Thy-1 is linked to the plasma membrane via a glycosylphosphatidylinositol (GPI) link, which is required for the control of neurite growth. For instance, when the GPI link is replaced by a transmembrane anchor, Thy-1 no longer inhibits neurite extension of neural cell lines grown on a mature astrocyte feeder layer [Tiveron et al., 1994]. Similarly, when Thy-1 is removed from the PC12 cell surface by phosphatidylinositol-specific phospholipase C, anti-Thy-1 antibody treatment no longer promotes neurite extension [Mahanthappa and Patterson, 1992; Doherty et al., 1993]. The GPI moiety contains saturated acyl/alkyl chains that associate preferentially with non-caveolar lipid microdomains in DRG neurons, retinal ganglion neurons, and PC12 cells [Lucero and Robbins, 2004]. Reggie/flotillin proteins, ubiquitous markers of lipid rafts in neurons, adipocytes, and macrophages, co-localize with Thy-1 in rat DRG neurons and regenerating goldfish optic nerves [Lang et al., 1998; Deininger et al., 2003]. Reggies function as protein scaffolds in the rafts, which contain adaptor molecules and signaling proteins and constitute platforms of signal transduction for GPI-anchored molecules [Stuermer and Plattner, 2005], such as Thy-1. Although Thy-1 lacks an intracellular domain, its activation can transduce signals by coupling to the non-receptor protein tyrosine kinases, Fyn, Lck, and Lyn, which are members of the Src kinase family [Stefanova et al., 1991; Thomas and Samelson, 1992; Narisawa-Saito et al., 1996]. In membrane fractions from neonatal chick brains, Thy-1 is linked to Fyn, tubulins, G protein subunit Gαi, and other phosphotyrosine-containing substrates, and anti-Thy-1 antibody treatment downregulates the kinase activity of the protein complex [Henke et al., 1997].
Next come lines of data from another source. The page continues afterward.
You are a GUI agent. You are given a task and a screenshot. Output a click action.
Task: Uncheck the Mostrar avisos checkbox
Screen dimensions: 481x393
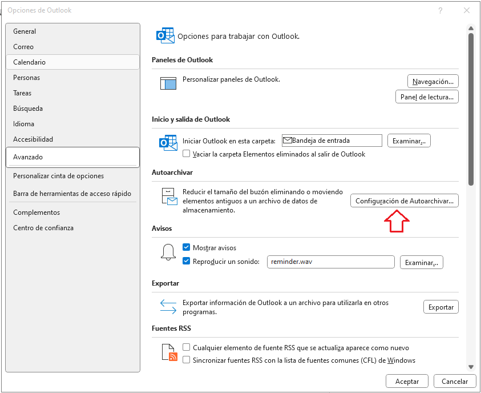(187, 248)
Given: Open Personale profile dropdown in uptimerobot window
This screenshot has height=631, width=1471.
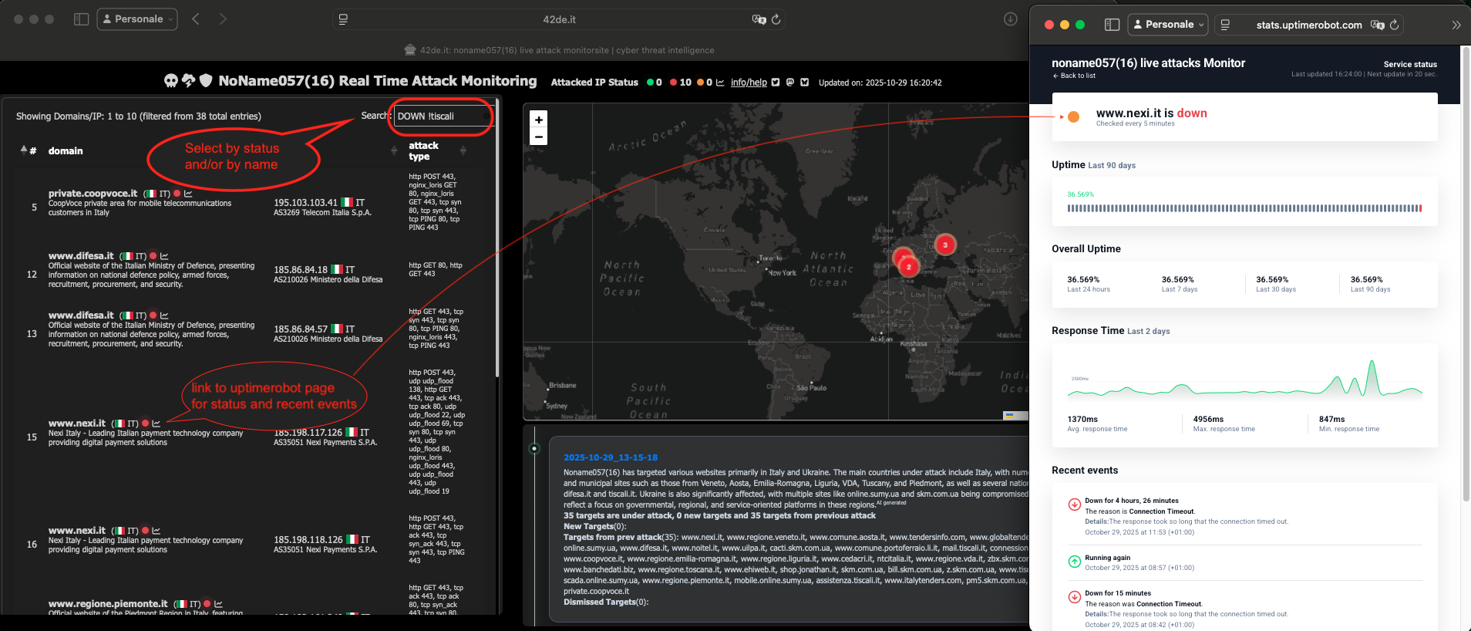Looking at the screenshot, I should coord(1168,25).
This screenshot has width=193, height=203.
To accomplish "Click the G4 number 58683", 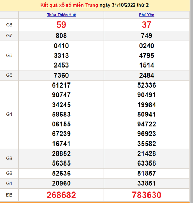I will (61, 114).
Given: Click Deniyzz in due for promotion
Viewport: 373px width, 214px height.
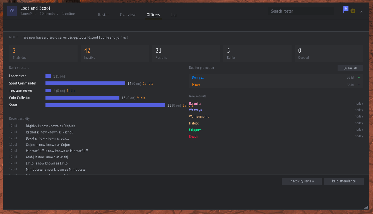Looking at the screenshot, I should (x=198, y=77).
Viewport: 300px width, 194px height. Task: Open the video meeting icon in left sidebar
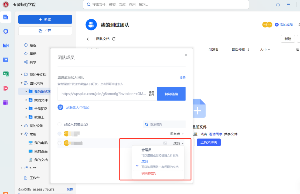[x=6, y=45]
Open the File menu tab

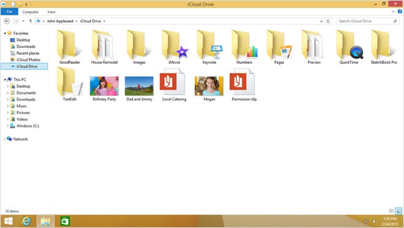pos(9,12)
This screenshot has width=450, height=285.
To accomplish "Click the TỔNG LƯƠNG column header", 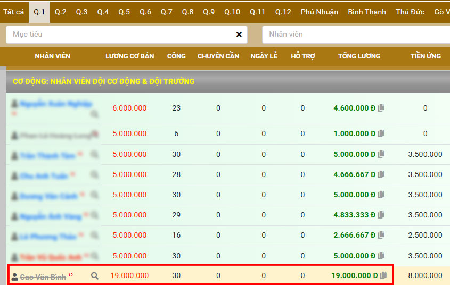I will pos(359,56).

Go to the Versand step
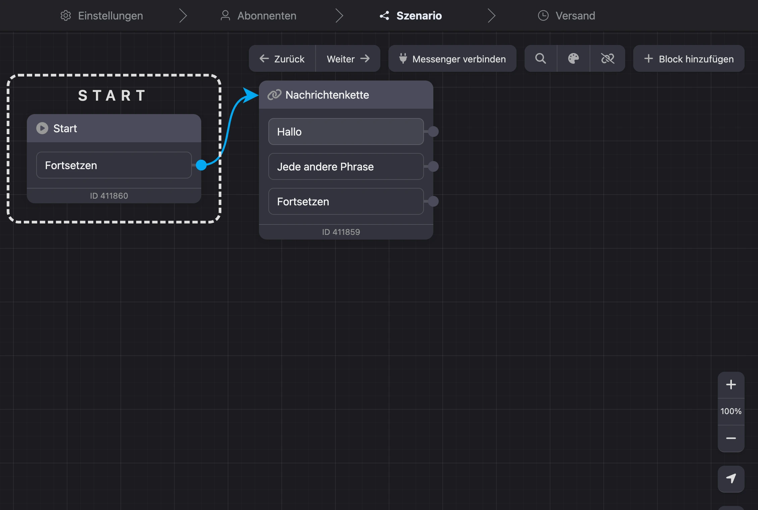[x=566, y=16]
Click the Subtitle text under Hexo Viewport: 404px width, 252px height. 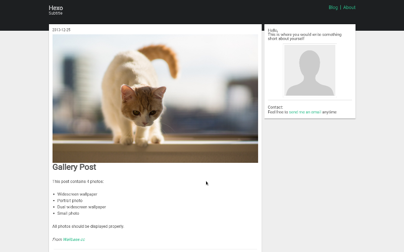[56, 14]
Although anti-Thy-1 antibodies effectively increase neurite outgrowth in several neuronal models, the mechanism might vary, depending on the cell type. DRG neurons have received less attention than other neuronal models. Our previous study showed that monoclonal anti-Thy-1 antibodies increase the branching number and total neurite length of cultured rat DRG neurons [Chen et al., 2005]. In a series of studies, we first reported that PKA activation is involved in neurite extension stimulated by anti-Thy-1 antibody [Chen et al., 2007]. The current study investigated other possible signaling pathways responsible for the neurotrophic effect of anti-Thy-1 antibody.

METHODS

Cell Culture

Postnatal day 2 Wistar rats of both sexes were purchased from the Facility for Animal Research of the National Taiwan University. Animal care and procedures were performed as laid down in the “Guide for the Care and the Use of Laboratory Animals,” published by the U.S. National Institutes of Health (NIH publication No. 85–23, revised 1985). The animals were anesthetized with ether and DRG were dissected out and collected in Hank's balanced salt solution (HBSS), containing 10 mM sodium pyruvate and 10 mM HEPES. Cell dissociation was achieved by digestion with 0.05% trypsin (Gibco, Grand Island, NY) and 0.05% type I collagenase (Sigma, St. Louis, MO) in HBSS solution for 30 min at 37°C. After centrifugation at 800 × g for 10 min and aspiration of the enzyme solution, the pellets were washed twice with L-15 Leibovitz medium containing 1.176 g/L NaHCO₃ and 1% penicillin and streptomycin (Gibco) by low-speed centrifugation. The cell pellets were then mechanically dissociated by trituration and the cells plated on coverslips at a density of 100 cells/mm² or directly in 35 mm dishes at a density of 400 cells/mm². Cultures were maintained in L-15 Leibovitz medium containing 5% fetal bovine serum and 100 IU/ml of penicillin and streptomycin (Gibco) at 37°C in an atmosphere of 95% air and 5% CO₂.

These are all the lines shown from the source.